どこで変なやつが来るか分からない。蒼乃は常に目を光らせていた。
「私、東京なんて親としか来たことないよ」
人で外の景色は見えなくなっていたが、律は嬉しそうに蒼乃の手を握っている。
「私もわざわざ東京まで出ないわね」
蒼乃には高校生らしい東京への憧れはなかった。
「律は都内でどこか行きたいところないの?」
「あるよ」
指を折りながら律は場所を羅列していく。
「墨田水族館でしょ、池袋サンシャイン、ドームシティ、ジョイポリス……あぁスカイツリーもまだ行ってない。全部蒼ちゃんと行きたい」
「いつでも行く」
「や、おこづかいがなくなっちゃうから適度なタイミングでね」
楽しい話に花を咲かせているうちに、新宿に着いた。さすが乗降者数世界一の名は伊達でないなと感じる。

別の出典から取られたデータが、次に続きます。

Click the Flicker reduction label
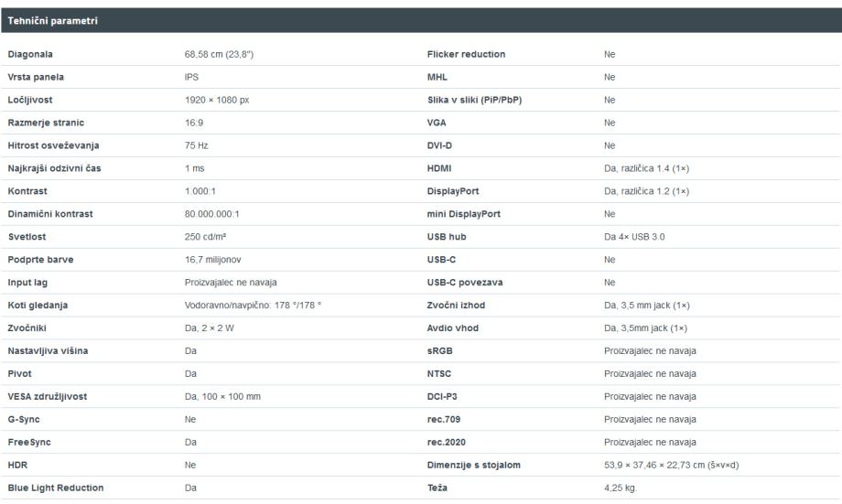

ここで離れるわけにはいかない。律の手をしっかりと握りながら、次の路線に乗り換える。新宿駅の構内図も蒼乃はしっかり頭に入れてきた。
「蒼ちゃんは新宿マスターだね」
「駅のことしか分からないけど……」
懸念だった乗り換えもあちこちにある案内図のおかげで無事にクリアした。まだもう一回乗り換えはあるが、ここまでくれば安泰だった。
「ずいぶんと遠くまで来た気がする」
律の視線が車外に向けられる。いつも見る景色とは違い高いビルが連なっている。明らかに遠い土地だった。きっと大学生にもなれば、これが近い土地に変わる。
「蒼ちゃんって、大学って決めてる?」
「まだ決めてはないけど……国立かしらね。でも滑り止めで都内の大学も受けると思うわ」
「私も同じー。こうゆうのよくないと思うけど、同じ学校がいいねー」
「ね」
同意を一文字に込めた。しかし、同じ大学に行くなら律にはもっと英語を勉強してもらわないといけない。今は楽しいデート中なので言わなかったが、受験勉強は早めに始めさせようと思う。
「律、次で降りるからね」
駅名が遊園地の名前を冠しているし、窓の外から乗り物が見えていた。